In 1881, Schurz moved to New York, and in 1888, he became the American representative of the Hamburg American Steamship Company. In 1892, he became the president of the National Civil Service Reform League, an office he held until 1901. At the same time, he was also an editorial writer for Harper's Weekly.
It is incredible how much Carl Schurz accomplished during his life time. He has the very rare distinction of being a heroic national figure for two countries on two different continents.
additional note ... His wife, Margarethe Schurz, and her sister, were
advocates for child education, and they were instrumental in the
establishment of the "kindergarten" system in the United States.
The stamp shown above was issued by the French zone state of Baden on August 27 to commemorate the 100th anniversary of the death of composer Conradin Kreutzer (1780-1849).

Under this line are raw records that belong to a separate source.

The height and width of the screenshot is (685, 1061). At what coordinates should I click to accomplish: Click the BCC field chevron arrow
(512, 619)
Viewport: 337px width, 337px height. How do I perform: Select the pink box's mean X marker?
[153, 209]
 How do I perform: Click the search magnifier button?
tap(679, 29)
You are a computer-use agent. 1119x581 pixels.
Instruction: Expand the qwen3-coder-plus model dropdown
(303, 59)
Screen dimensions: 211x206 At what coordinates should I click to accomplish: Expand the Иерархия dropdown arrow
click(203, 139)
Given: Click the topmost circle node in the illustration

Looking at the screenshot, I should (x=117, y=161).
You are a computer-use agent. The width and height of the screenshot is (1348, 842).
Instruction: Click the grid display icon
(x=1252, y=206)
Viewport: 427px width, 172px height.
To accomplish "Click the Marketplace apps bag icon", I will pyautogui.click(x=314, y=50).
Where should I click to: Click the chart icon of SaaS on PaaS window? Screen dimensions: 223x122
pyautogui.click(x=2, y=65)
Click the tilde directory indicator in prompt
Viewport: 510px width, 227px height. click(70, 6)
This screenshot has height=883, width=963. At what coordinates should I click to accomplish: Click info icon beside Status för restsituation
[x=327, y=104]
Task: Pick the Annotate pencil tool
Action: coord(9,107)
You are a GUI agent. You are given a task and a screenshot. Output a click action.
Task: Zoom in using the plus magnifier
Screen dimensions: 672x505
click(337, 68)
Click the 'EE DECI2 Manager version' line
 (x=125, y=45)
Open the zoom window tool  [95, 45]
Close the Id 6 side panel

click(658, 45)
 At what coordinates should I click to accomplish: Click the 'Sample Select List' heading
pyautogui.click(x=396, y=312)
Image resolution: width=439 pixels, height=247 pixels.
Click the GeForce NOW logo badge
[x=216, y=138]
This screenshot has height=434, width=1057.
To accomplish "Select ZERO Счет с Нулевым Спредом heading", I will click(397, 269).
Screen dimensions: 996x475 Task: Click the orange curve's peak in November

The set of two stamps at the top of the image above were issued on September 17 to commemorate the 100th anniversary of German postage stamps. The 10 Pf. denomination depicts a mail coach of 1849 and the 20 Pf. depicts an airplane and a mail bus pulling a trailer of 1949.
The 20 Pf. stamp at the bottom of the image above is part of a set of two stamps issued on October 4 to commemorate the 75th anniversary of the Universal Postal Union. There is a 50 Pf. ultramarine stamp of the same design, which is not shown in the image above. Both stamps depict a posthorn and a World globe.
Anyone considering specializing in the French zone stamps of Baden should get a copy of the Michel Deutschland-Spezial Katalog Volume II. As is the case with the French zone state of Baden definitive stamps of 1947-1948, the specialization possibilities are tremendous. All of these commemorative stamps come in multiple types, and there are many plate and printing errors in this series.
the beginning of October 1949, the French zone state of Baden joined
the newly established Federal Republic of Germany, and their separate
stamp issues were replaced by those of the new West German republic.